Records contained in a dataset

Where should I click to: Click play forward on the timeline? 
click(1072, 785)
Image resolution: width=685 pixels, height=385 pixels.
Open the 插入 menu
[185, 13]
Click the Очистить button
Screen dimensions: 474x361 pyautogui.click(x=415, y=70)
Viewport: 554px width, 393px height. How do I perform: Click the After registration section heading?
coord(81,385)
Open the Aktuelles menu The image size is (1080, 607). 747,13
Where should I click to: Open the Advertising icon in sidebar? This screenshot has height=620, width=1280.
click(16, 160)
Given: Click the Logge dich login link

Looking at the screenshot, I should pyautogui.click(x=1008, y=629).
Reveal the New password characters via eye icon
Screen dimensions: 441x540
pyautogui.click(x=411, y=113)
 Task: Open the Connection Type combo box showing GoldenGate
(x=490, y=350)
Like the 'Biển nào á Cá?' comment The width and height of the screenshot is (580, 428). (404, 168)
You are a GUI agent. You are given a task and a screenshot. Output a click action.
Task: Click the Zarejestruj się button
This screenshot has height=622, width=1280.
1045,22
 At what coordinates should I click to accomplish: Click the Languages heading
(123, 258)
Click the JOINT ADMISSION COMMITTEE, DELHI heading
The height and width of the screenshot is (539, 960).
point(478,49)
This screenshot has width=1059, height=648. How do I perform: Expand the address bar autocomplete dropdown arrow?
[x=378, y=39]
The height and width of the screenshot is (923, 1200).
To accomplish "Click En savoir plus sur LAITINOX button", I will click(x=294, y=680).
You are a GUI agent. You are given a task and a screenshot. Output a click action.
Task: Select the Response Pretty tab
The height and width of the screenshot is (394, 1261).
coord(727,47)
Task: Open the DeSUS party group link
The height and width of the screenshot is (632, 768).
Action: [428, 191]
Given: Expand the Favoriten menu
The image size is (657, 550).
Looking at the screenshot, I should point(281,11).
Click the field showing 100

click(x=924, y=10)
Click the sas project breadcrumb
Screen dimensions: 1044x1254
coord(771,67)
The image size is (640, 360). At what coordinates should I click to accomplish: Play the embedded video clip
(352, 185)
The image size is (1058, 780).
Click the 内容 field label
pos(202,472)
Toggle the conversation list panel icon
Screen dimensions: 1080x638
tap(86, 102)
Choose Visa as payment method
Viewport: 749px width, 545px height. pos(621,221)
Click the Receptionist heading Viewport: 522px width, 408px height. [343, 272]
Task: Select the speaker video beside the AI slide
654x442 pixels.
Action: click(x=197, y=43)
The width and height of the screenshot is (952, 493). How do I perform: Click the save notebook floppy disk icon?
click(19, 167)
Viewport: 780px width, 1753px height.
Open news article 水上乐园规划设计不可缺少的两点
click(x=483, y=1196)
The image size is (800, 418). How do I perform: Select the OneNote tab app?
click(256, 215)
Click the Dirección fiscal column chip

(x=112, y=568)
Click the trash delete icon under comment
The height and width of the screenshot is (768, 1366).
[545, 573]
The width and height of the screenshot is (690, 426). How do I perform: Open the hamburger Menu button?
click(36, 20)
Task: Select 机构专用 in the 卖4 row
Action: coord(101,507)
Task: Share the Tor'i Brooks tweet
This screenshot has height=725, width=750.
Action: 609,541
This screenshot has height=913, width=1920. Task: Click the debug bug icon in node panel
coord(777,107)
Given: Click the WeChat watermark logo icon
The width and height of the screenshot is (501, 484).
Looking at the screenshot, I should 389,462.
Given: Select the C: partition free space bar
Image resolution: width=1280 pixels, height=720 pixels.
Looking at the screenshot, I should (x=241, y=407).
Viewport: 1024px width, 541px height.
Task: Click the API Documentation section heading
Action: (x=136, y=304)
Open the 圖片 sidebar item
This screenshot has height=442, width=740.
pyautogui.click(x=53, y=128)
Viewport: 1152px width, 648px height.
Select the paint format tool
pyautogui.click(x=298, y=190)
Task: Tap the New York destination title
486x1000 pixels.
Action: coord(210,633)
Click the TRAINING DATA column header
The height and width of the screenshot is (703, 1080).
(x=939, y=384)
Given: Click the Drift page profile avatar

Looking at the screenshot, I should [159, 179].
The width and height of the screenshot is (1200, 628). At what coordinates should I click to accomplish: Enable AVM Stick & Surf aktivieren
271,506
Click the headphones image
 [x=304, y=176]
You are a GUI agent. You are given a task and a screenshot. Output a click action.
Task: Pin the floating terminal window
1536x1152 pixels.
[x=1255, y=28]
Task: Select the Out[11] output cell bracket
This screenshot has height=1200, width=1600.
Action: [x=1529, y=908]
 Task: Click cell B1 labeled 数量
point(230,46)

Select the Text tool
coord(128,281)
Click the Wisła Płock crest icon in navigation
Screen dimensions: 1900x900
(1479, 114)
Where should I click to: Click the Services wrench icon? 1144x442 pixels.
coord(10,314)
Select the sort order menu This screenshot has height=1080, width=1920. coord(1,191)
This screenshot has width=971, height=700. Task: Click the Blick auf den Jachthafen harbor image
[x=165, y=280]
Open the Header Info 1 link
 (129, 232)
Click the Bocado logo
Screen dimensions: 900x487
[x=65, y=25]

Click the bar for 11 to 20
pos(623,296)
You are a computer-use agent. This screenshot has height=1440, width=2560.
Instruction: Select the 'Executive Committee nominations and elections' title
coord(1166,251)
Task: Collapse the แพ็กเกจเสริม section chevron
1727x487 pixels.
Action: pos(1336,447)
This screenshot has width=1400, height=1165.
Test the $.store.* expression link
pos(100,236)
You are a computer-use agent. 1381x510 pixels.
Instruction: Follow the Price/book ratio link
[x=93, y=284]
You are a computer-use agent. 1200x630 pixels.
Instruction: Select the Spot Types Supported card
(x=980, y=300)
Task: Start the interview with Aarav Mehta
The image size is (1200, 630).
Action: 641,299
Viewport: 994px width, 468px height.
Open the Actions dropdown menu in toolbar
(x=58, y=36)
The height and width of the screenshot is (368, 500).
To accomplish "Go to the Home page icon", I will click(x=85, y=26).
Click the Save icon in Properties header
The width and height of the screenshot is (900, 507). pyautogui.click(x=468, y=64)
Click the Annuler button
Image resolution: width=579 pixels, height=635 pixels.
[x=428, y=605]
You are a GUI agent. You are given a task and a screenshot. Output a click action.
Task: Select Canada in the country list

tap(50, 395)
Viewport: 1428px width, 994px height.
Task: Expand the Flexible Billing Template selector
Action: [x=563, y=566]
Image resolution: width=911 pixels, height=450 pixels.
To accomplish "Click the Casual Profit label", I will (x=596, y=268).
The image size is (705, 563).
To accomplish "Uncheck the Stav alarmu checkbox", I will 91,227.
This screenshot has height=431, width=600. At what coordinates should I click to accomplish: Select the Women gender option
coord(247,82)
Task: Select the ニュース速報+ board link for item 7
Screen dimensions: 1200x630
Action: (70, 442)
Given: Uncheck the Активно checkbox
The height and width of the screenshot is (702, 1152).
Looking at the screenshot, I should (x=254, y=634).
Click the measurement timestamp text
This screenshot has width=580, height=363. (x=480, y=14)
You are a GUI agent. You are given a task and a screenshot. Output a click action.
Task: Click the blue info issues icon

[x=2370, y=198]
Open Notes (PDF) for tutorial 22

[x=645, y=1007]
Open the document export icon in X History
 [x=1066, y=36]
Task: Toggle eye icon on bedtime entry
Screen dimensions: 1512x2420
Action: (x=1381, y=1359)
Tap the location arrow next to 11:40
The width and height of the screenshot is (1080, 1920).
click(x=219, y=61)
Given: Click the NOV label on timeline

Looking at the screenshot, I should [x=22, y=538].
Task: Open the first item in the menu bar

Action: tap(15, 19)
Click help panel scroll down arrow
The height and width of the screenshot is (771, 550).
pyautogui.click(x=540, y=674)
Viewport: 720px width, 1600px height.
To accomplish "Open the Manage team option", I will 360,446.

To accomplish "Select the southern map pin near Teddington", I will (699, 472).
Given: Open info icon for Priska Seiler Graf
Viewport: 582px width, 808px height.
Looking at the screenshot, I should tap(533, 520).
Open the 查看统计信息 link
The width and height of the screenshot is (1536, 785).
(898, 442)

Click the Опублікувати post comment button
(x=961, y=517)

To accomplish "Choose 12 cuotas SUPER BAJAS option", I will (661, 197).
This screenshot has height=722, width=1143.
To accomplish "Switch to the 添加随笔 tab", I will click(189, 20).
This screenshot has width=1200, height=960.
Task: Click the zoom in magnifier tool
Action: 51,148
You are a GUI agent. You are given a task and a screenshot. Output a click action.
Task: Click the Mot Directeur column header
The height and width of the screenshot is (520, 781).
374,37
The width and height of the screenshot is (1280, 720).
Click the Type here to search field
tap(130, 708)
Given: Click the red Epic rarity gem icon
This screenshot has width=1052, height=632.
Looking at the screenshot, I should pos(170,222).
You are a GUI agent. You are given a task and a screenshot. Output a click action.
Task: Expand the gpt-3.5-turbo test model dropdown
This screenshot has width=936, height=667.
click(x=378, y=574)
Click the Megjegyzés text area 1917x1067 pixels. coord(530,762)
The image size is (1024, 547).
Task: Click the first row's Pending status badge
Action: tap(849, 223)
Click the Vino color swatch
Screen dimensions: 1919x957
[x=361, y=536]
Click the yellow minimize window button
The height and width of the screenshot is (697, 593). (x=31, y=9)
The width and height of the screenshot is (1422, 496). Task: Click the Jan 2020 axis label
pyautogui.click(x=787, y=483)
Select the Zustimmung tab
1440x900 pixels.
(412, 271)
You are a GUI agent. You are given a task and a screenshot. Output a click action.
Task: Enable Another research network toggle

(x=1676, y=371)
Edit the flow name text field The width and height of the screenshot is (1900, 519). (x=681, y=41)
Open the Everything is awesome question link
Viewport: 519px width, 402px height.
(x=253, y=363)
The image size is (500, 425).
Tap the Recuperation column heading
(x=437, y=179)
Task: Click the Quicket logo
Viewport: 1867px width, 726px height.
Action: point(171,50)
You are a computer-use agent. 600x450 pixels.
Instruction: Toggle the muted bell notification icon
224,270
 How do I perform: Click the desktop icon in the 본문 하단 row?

Exercise instructions: Please, from the entries above, set down exactly the lines from the one containing "Given: Uncheck the Активно checkbox" through the one containing "Viewport: 720px width, 1600px height.", and only those.

Answer to this exercise:
Given: Uncheck the Активно checkbox
The height and width of the screenshot is (702, 1152).
Looking at the screenshot, I should (x=254, y=634).
Click the measurement timestamp text
This screenshot has width=580, height=363. (x=480, y=14)
You are a GUI agent. You are given a task and a screenshot. Output a click action.
Task: Click the blue info issues icon

[x=2370, y=198]
Open Notes (PDF) for tutorial 22

[x=645, y=1007]
Open the document export icon in X History
 [x=1066, y=36]
Task: Toggle eye icon on bedtime entry
Screen dimensions: 1512x2420
Action: (x=1381, y=1359)
Tap the location arrow next to 11:40
The width and height of the screenshot is (1080, 1920).
click(x=219, y=61)
Given: Click the NOV label on timeline

Looking at the screenshot, I should [x=22, y=538].
Task: Open the first item in the menu bar

Action: tap(15, 19)
Click help panel scroll down arrow
The height and width of the screenshot is (771, 550).
pyautogui.click(x=540, y=674)
Viewport: 720px width, 1600px height.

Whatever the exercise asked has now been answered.